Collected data
* * * * *
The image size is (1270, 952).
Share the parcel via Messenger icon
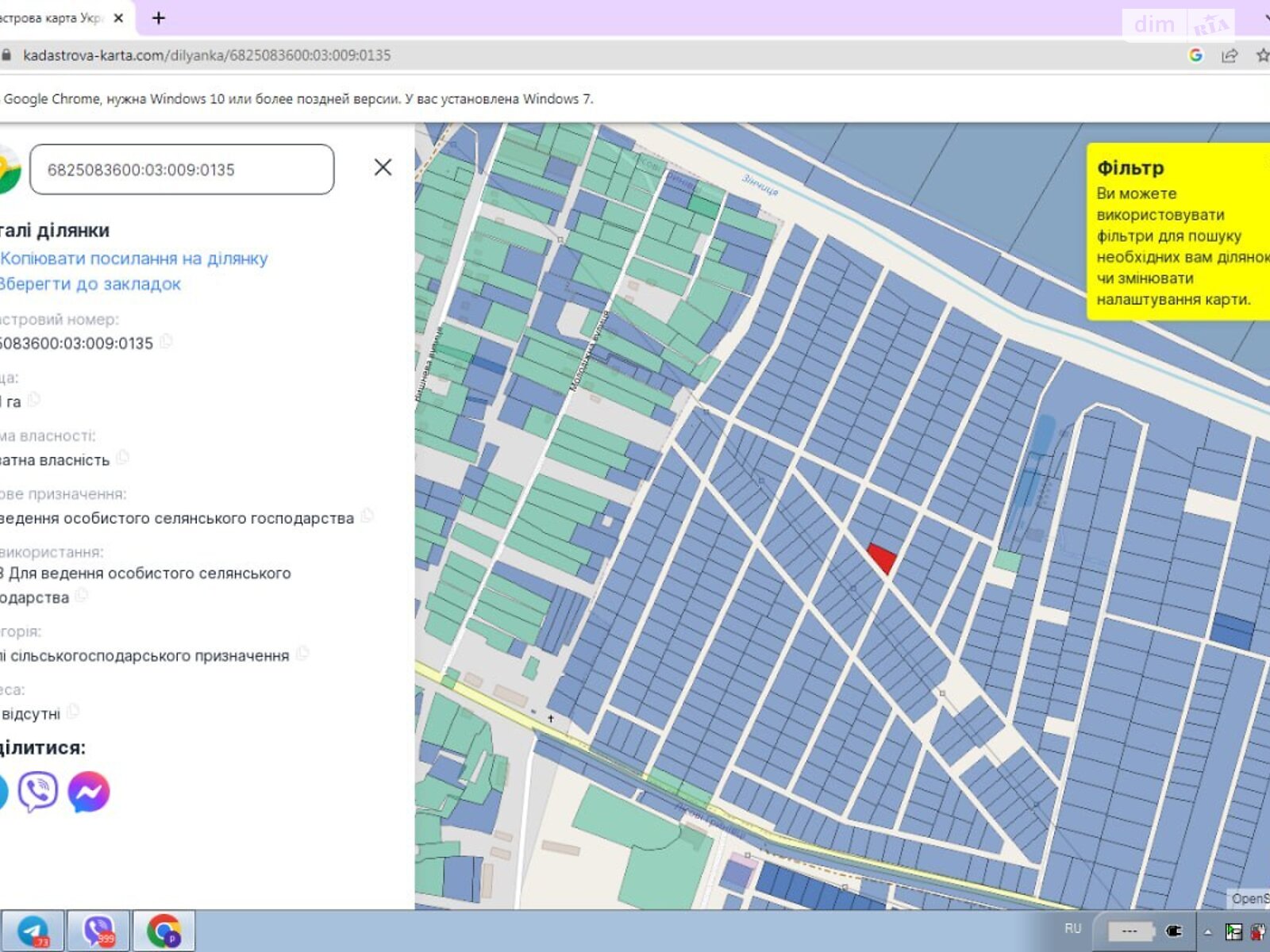(x=89, y=792)
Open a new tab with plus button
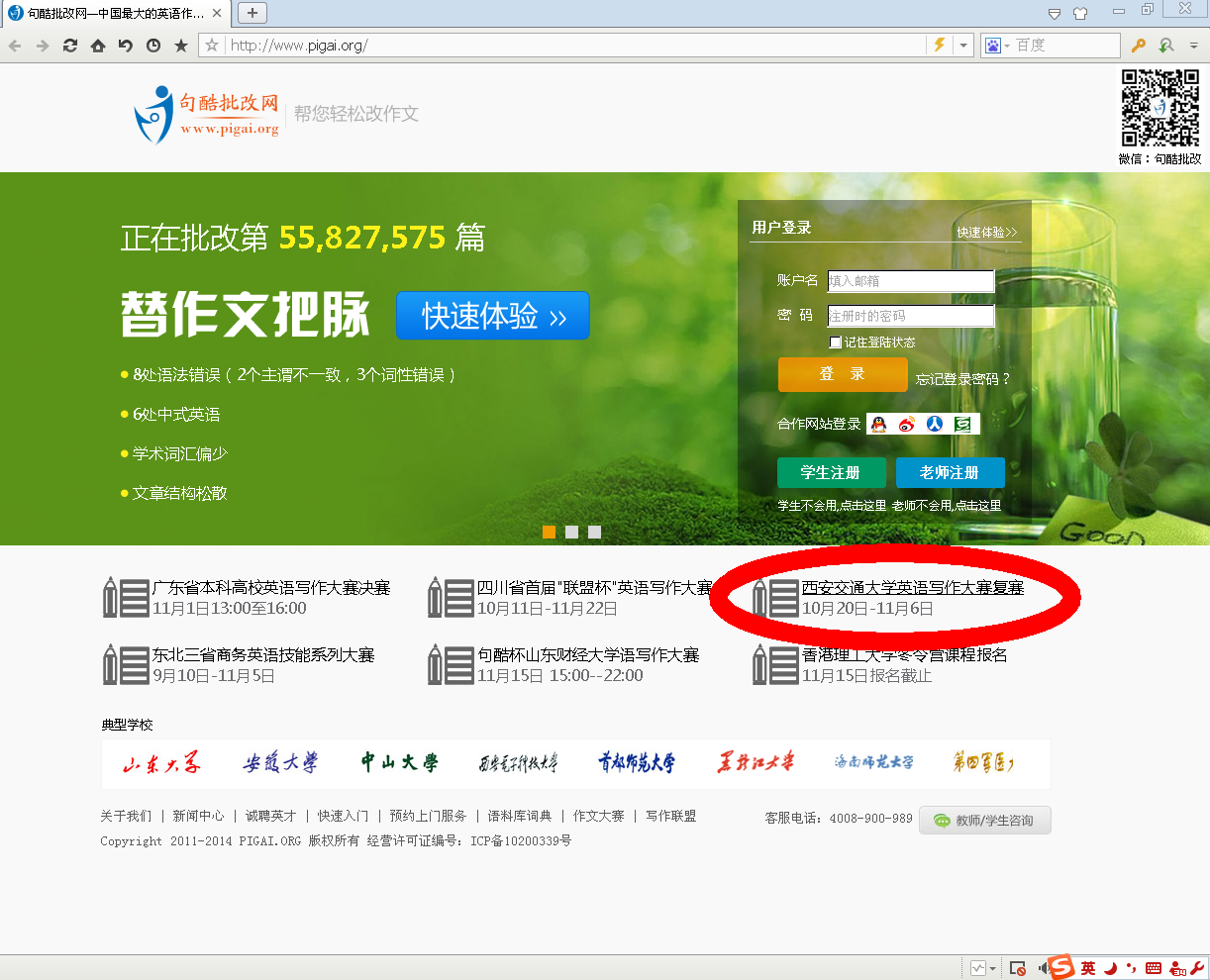This screenshot has height=980, width=1210. point(252,13)
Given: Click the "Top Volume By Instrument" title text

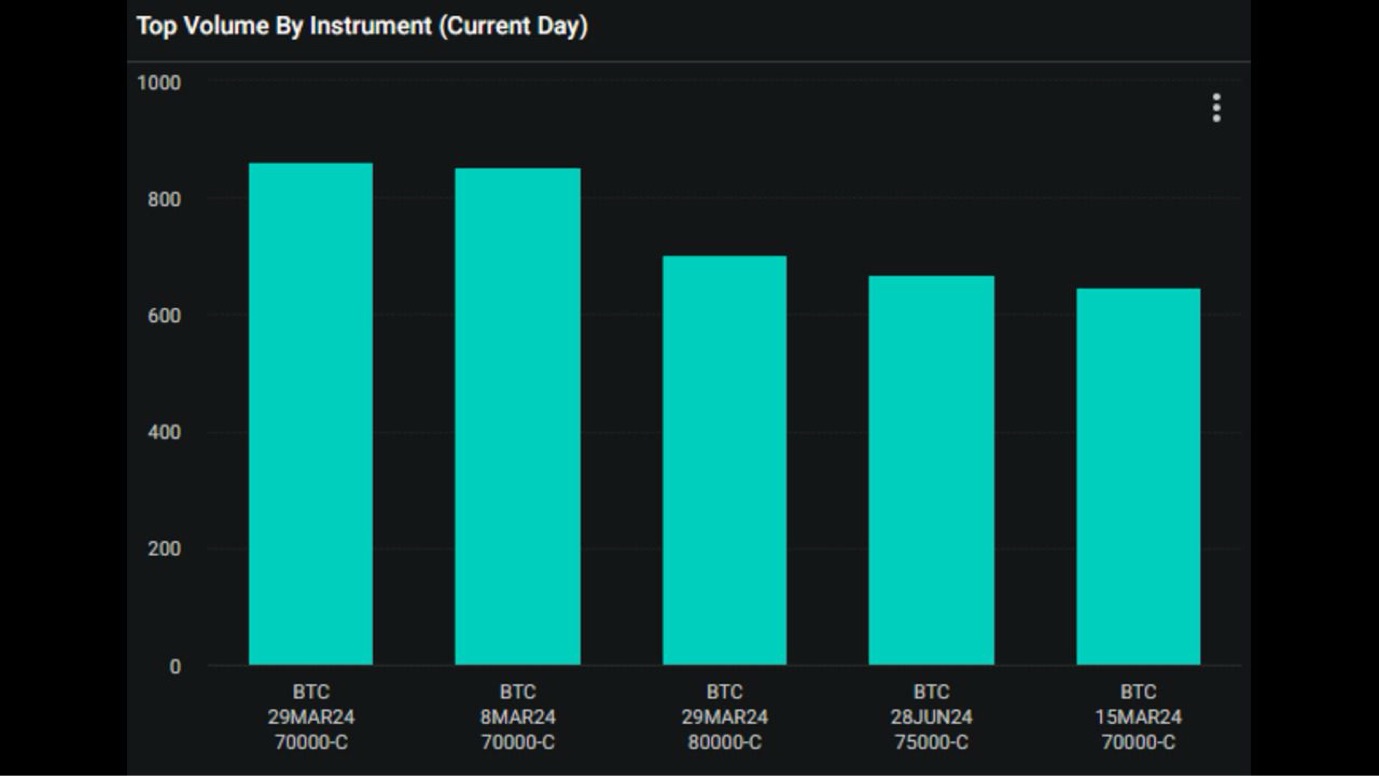Looking at the screenshot, I should tap(284, 27).
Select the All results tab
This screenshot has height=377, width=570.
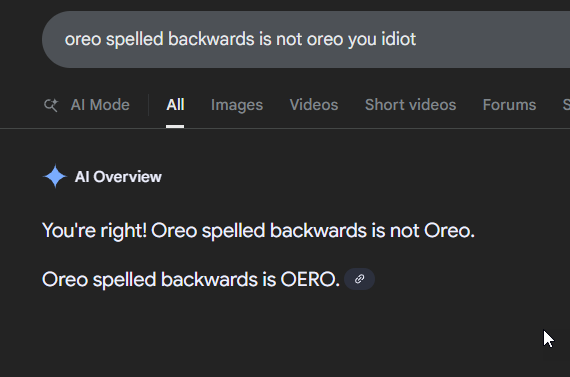[x=175, y=105]
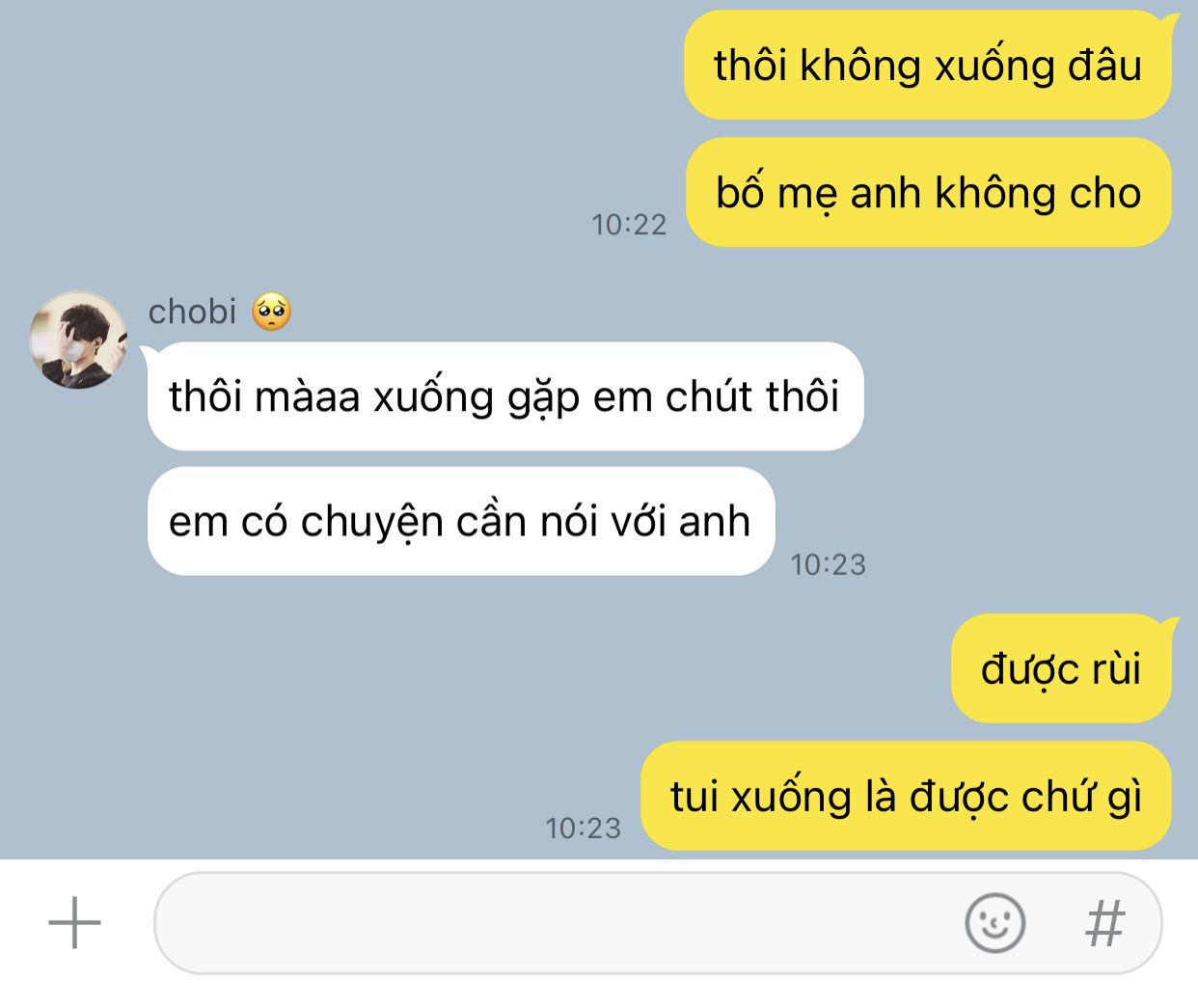1198x1008 pixels.
Task: Select the message 'thôi màaa xuống gặp em chút thôi'
Action: tap(504, 396)
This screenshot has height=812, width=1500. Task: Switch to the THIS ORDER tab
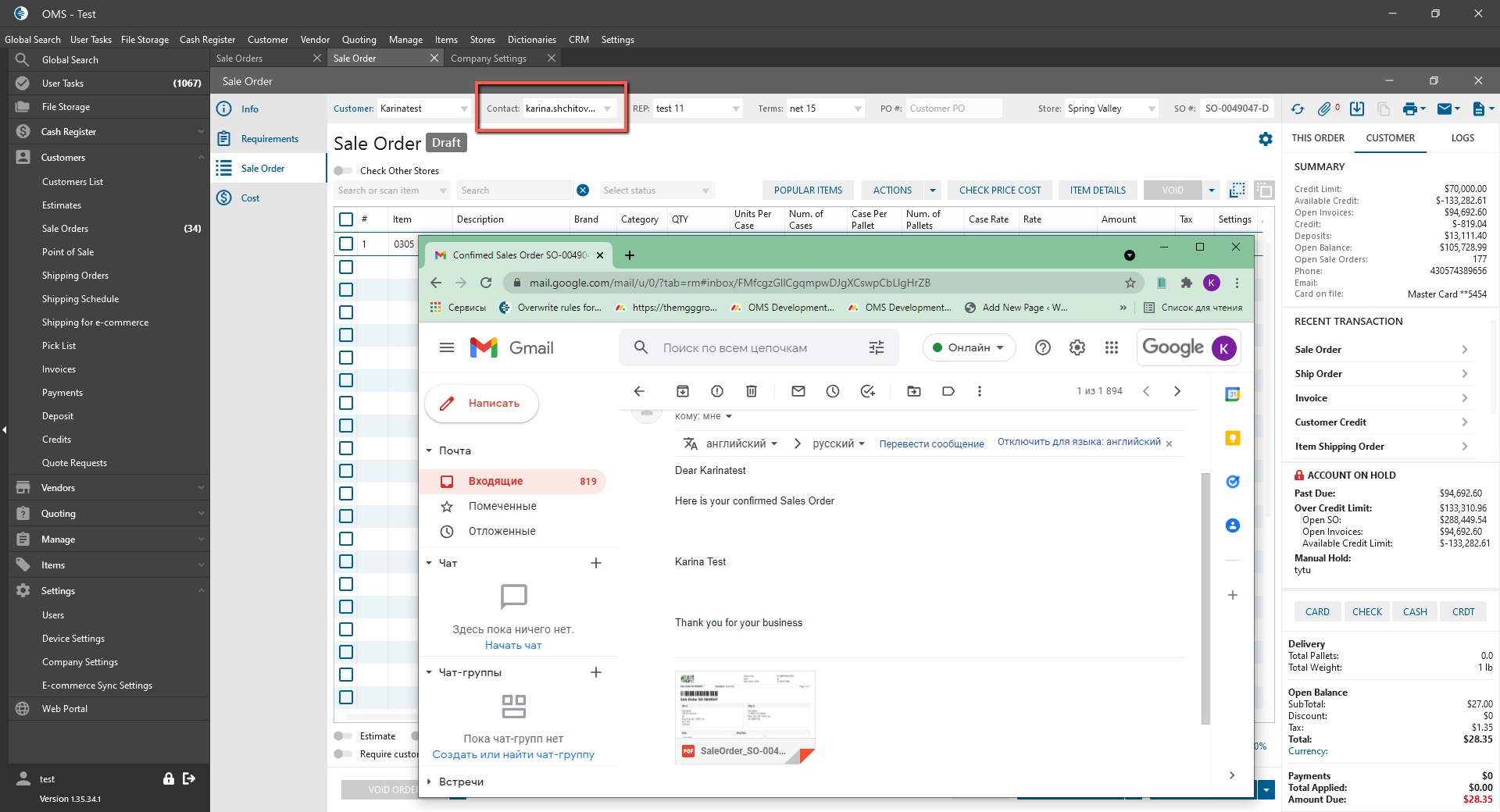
* * * * *
Exercise description ▸
Every line above is to be duplicated exactly; no picture should be carried over.

Exercise output ▸
The image size is (1270, 952).
Share the parcel via Messenger icon
(x=89, y=792)
Open a new tab with plus button
This screenshot has height=980, width=1210. point(252,13)
Given: Click the "Top Volume By Instrument" title text

Looking at the screenshot, I should tap(284, 27).
Select the All results tab
This screenshot has height=377, width=570.
[x=175, y=105]
1198x1008 pixels.
Task: Select the message 'thôi màaa xuống gặp em chút thôi'
Action: tap(504, 396)
This screenshot has height=812, width=1500. Task: Switch to the THIS ORDER tab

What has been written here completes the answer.